- Opening Delimiter -
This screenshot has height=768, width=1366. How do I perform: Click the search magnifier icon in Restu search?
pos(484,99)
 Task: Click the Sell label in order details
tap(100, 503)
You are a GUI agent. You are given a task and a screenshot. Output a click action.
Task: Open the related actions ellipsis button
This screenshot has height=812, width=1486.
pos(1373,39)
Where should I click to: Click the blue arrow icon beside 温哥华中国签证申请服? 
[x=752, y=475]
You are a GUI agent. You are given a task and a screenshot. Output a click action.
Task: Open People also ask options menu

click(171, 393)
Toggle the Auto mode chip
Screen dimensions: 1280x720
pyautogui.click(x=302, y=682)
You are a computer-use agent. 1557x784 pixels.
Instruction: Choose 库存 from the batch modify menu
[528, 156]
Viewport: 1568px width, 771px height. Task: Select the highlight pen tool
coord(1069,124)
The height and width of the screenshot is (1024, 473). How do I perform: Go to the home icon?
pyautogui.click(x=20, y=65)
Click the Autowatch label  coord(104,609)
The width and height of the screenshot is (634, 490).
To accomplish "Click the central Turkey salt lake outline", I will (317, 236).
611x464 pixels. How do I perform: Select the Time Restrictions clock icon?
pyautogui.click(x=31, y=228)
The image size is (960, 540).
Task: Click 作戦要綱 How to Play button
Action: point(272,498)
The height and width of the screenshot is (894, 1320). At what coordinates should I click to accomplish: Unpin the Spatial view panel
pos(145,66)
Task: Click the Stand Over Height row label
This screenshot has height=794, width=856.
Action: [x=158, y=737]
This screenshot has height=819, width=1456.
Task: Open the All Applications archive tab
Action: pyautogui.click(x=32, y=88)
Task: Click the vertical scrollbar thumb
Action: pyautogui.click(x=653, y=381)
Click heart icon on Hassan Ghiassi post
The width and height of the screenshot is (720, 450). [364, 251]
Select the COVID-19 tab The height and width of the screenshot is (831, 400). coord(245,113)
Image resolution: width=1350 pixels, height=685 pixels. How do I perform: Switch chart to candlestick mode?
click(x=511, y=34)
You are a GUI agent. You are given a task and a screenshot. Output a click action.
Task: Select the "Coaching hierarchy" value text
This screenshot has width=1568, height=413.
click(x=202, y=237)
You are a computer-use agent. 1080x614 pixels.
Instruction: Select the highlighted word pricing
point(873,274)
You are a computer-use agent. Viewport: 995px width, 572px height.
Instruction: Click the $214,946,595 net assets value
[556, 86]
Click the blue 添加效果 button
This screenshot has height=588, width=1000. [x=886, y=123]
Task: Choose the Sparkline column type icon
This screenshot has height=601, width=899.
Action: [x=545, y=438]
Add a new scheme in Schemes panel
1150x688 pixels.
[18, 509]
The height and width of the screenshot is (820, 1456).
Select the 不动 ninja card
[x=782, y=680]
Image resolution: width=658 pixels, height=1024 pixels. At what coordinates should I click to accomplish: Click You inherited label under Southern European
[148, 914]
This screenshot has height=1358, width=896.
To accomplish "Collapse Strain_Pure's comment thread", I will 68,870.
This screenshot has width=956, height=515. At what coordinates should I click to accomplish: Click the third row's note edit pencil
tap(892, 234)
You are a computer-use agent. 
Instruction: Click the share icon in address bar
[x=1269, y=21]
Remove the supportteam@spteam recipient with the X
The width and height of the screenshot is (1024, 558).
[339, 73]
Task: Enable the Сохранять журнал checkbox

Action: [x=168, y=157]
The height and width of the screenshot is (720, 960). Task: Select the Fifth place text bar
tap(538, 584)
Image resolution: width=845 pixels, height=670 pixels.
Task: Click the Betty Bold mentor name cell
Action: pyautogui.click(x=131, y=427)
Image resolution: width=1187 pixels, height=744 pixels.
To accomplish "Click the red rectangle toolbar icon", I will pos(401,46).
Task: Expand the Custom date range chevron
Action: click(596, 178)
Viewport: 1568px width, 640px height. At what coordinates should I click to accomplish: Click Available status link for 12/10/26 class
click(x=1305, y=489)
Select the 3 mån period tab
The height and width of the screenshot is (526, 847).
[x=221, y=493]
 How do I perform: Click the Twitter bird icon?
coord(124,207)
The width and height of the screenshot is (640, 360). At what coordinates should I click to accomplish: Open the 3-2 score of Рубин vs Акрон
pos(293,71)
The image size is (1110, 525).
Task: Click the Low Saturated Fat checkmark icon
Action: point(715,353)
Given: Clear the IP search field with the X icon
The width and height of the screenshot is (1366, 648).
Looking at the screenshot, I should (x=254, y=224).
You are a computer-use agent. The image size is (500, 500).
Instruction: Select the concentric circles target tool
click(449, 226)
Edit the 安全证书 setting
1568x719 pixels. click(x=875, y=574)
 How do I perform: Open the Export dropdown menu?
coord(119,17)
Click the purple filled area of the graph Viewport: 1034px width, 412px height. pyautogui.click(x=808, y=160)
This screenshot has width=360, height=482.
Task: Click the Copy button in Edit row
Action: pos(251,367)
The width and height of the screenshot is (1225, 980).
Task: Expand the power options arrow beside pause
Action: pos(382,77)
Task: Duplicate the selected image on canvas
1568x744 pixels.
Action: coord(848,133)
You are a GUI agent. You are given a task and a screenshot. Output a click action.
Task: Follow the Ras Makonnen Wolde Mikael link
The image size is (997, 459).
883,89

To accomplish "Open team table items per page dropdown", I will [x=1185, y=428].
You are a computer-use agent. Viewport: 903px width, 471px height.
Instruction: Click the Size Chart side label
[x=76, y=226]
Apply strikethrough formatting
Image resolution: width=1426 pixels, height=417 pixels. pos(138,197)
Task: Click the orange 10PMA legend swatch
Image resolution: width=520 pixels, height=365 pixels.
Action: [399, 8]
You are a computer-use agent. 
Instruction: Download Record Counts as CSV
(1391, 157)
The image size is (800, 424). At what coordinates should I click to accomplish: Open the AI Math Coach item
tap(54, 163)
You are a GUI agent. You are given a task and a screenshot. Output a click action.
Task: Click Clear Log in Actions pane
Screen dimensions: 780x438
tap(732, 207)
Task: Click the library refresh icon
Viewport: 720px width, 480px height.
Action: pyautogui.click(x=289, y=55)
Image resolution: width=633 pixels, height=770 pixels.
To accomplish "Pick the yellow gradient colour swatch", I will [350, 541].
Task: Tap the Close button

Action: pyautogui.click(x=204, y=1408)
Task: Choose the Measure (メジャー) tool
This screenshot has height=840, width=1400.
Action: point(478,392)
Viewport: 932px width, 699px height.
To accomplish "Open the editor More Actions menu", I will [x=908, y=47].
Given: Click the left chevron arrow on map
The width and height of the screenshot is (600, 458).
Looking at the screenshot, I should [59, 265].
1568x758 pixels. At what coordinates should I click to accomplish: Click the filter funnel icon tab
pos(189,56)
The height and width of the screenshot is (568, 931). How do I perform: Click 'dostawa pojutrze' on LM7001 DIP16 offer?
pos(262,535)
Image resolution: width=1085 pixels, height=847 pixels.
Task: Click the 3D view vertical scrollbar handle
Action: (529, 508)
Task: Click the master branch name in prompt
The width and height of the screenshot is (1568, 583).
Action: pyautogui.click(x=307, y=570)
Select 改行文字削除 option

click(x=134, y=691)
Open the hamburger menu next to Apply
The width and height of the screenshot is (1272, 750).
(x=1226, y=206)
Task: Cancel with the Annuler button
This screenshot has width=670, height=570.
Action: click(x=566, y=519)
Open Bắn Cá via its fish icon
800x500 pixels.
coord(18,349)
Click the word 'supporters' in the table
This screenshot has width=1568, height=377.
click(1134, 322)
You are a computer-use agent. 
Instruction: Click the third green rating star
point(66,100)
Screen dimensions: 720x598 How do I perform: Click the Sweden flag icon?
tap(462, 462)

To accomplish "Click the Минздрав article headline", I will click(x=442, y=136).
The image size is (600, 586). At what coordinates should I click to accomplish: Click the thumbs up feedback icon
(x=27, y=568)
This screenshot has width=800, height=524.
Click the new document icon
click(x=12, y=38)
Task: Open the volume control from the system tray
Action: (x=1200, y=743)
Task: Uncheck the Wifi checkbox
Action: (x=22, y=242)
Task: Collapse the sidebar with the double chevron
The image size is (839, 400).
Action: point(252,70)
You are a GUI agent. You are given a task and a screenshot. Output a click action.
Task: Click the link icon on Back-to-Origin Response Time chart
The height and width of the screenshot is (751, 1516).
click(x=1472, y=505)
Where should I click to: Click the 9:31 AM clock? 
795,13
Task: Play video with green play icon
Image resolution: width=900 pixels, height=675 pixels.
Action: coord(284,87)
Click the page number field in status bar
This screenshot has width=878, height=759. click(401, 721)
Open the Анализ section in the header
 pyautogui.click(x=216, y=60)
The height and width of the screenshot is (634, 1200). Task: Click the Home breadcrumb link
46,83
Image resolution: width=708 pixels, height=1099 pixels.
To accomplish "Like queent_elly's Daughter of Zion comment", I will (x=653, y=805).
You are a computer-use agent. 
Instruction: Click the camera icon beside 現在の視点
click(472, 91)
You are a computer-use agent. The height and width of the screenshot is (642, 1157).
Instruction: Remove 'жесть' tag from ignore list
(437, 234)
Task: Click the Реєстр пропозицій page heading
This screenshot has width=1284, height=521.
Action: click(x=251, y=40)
- Closing Delimiter -
§ How to complete this task
Would you print, exactly as written, every line above from the one holding "800x500 pixels." through the one holding "Task: Play video with green play icon", with both included and no other lines?

§ Task response
800x500 pixels.
coord(18,349)
Click the word 'supporters' in the table
This screenshot has width=1568, height=377.
click(1134, 322)
You are a computer-use agent. 
Instruction: Click the third green rating star
point(66,100)
Screen dimensions: 720x598 How do I perform: Click the Sweden flag icon?
tap(462, 462)

To accomplish "Click the Минздрав article headline", I will click(x=442, y=136).
The image size is (600, 586). At what coordinates should I click to accomplish: Click the thumbs up feedback icon
(x=27, y=568)
This screenshot has width=800, height=524.
Click the new document icon
click(x=12, y=38)
Task: Open the volume control from the system tray
Action: (x=1200, y=743)
Task: Uncheck the Wifi checkbox
Action: (x=22, y=242)
Task: Collapse the sidebar with the double chevron
The image size is (839, 400).
Action: point(252,70)
You are a GUI agent. You are given a task and a screenshot. Output a click action.
Task: Click the link icon on Back-to-Origin Response Time chart
The height and width of the screenshot is (751, 1516).
click(x=1472, y=505)
Where should I click to: Click the 9:31 AM clock? 
795,13
Task: Play video with green play icon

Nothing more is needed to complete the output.